国家自然科学基金(61871258), NSFC-新疆联合基金重点项目(U1703261), 国家重点研发计划(2016YFB0800403)资助
China Three Gorges University, College of Computer and Information Technology
Supported by National Natural Science Foundation of China (U1703261,61871258) and National Key Research and Development Project (2016YFB0800403.)
循环神经网络(Recurrent Neural Networks, RNN)是一种以序列数据为输入,在序列的演进方向进行递归的人工神经网络.由于其高识别精度,被广泛用于自然语言处理、语音识别等序列信号的识别中.但随着网络层数的加深,传统循环神经网络极易产生梯度消失问题,且由于并行化计算能力较弱,导致网络训练速度缓慢.本文基于可以并行化计算的简单循环单元(Simple Recurrent Unit, SRU)网络,引入高速公路网络(Highway-Networks)的连接思想,提出高速简单循环单元(H-SRU)网络:一方面利用非饱和激活函数可以有效缓解梯度消失的性质,将原有SRU结构里单元状态和隐状态的激活函数替换为非饱和激活函数;另一方面在SRU的单元状态表示中引入高速公路网络采用的前馈链接思想,使网络对梯度变化更敏感.基于PTB(Penn Treebank Dataset)和WikiText-2两个数据集的语言模型构建,以验证所提方法的有效性.实验结果表明,所设计的高速简单循环单元网络H-SRU在保持SRU原有训练速度优势的同时,较大地提高了网络的性能.在WikiText-2数据集上我们方法的困惑度PPL值达到了26.1,这是目前已知最好效果,而且其效率也比已知的非SRU网络高.

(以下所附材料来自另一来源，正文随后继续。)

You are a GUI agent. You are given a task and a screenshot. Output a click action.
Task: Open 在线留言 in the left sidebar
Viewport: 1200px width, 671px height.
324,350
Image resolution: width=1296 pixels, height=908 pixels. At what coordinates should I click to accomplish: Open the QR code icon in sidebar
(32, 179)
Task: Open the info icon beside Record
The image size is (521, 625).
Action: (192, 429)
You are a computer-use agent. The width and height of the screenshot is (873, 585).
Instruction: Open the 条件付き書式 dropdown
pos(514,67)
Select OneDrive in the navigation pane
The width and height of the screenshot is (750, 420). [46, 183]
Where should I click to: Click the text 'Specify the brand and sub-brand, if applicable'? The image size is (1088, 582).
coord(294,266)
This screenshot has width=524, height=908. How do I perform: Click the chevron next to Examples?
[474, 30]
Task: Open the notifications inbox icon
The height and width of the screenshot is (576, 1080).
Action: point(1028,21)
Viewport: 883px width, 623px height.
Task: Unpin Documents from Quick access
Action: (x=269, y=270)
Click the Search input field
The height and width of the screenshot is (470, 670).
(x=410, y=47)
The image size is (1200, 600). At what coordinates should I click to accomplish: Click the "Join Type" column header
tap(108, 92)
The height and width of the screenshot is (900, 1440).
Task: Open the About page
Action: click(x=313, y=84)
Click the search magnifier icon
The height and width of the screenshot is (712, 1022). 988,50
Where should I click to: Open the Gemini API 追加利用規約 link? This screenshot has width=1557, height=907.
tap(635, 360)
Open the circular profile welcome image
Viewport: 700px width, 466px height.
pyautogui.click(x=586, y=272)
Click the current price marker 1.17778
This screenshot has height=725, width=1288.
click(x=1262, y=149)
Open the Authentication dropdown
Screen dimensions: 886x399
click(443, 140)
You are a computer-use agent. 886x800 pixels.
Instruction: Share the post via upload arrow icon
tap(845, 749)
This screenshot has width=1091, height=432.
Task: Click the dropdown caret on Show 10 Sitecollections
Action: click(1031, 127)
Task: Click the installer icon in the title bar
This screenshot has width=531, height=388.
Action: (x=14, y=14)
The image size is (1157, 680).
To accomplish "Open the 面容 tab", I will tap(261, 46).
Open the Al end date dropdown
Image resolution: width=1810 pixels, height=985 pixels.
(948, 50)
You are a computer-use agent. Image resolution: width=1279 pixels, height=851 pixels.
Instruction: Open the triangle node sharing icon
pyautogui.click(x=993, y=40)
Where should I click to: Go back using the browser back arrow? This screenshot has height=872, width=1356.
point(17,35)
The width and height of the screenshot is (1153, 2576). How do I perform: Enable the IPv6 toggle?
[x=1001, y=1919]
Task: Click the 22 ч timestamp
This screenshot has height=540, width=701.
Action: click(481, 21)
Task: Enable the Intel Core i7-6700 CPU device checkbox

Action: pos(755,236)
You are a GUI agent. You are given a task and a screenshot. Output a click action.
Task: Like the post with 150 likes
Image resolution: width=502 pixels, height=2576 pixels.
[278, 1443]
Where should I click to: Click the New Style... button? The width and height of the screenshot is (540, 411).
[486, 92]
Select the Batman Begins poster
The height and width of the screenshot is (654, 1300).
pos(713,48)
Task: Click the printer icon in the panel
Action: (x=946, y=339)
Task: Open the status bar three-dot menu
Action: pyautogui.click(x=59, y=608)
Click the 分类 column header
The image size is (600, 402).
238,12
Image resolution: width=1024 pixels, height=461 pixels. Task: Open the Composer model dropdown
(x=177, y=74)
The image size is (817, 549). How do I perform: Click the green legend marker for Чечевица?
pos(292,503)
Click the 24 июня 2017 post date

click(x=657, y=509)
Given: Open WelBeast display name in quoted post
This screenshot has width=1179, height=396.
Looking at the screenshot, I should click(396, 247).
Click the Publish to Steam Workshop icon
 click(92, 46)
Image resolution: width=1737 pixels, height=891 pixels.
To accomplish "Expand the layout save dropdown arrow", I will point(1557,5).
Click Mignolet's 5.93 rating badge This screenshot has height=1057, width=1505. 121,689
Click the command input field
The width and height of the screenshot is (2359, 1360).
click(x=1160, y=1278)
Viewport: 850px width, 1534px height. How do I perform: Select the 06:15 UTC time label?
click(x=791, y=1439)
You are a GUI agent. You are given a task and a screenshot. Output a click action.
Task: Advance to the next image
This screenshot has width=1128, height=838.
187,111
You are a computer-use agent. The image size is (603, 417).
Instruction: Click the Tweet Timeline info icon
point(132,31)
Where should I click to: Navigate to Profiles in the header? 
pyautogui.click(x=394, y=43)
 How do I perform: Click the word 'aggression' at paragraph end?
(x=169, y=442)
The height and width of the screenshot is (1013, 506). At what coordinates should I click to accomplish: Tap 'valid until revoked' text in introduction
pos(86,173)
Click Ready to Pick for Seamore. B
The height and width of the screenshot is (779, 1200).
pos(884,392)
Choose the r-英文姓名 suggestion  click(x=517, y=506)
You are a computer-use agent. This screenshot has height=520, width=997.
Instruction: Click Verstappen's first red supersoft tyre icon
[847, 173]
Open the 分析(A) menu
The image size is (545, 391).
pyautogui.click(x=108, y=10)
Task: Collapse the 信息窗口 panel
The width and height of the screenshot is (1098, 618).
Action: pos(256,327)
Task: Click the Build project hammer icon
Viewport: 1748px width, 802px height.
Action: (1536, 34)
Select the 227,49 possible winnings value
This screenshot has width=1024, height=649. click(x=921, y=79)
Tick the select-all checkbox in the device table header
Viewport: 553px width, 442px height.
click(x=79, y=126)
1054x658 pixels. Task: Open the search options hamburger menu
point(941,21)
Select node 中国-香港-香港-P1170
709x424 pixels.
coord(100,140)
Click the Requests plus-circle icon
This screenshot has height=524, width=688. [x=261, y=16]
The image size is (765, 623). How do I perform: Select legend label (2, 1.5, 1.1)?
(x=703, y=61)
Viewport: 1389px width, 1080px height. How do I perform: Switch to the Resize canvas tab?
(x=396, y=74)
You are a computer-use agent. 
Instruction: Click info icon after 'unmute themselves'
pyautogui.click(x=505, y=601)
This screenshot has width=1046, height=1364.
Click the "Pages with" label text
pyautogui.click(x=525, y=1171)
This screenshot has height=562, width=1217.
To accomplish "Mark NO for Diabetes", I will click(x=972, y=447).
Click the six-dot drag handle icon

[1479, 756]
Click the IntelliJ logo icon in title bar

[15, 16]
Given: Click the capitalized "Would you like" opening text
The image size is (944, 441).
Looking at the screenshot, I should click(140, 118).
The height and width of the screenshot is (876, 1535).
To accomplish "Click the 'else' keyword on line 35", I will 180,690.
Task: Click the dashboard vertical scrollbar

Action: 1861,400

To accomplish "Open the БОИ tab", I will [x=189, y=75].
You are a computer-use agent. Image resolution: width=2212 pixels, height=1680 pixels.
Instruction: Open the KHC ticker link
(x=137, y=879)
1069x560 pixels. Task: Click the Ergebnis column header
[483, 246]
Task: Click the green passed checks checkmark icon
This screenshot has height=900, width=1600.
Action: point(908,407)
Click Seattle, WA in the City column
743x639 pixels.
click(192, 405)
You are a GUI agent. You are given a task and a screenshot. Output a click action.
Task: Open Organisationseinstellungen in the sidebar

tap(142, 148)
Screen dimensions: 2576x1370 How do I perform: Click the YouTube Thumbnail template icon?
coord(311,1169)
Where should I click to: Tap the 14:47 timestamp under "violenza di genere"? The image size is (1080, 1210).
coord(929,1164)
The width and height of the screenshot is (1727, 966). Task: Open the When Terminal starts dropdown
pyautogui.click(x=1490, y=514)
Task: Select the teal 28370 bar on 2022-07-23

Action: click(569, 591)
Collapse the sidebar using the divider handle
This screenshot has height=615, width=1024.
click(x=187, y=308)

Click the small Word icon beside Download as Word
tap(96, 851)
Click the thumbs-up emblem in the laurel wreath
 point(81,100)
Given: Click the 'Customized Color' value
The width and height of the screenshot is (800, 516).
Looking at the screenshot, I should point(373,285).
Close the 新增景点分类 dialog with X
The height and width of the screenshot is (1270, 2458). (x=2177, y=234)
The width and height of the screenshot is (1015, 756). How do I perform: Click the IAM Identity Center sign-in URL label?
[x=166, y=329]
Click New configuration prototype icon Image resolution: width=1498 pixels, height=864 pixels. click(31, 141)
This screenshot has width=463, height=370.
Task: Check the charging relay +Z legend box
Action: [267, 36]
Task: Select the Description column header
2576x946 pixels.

Recurrent Neural Networks (RNN) are artificial neural networks that takes sequence data as input and recursively in the iteration direction of the sequence. It is widely used in natural language processing, speech recognition, and other sequence signal recognition due to its high recognition accuracy. However, as the number of network layers increases, conventional Recurrent Neural Networks (RNN) are prone to gradient disappearance problems, leading to reduced accuracy. Additionally, the network training speed becomes slow due to poor parallelization computing capability. In this paper, leveraging parallelization capability of Simple Recurrent Unit (SRU) network and connection strategy of Highway-Networks, we proposed a Highway-Simple Recurrent Unit (H-SRU). One is to replace the activation function of the cell state with the non-saturated activation function to effectively solve the vanishing gradient problems. The other is to introduce the idea of feed-forward link used in Highway-Networks into the cell state representation of the SRU to make the network more sensitive to gradient changes. We built natural language processing models to verify the effectiveness of the proposed method using PTB (Penn Treebank Dataset) and WikiText-2 data sets. The results indicate that H-SRU proposed in this paper dramatically improves the performance of recognition, while maintaining high training speed of SRU. The perplexity, value of H-SRU on the WikiText-2 data set reaches 26.1, which is currently the best known, and its efficiency is higher than that of non-SRU networks.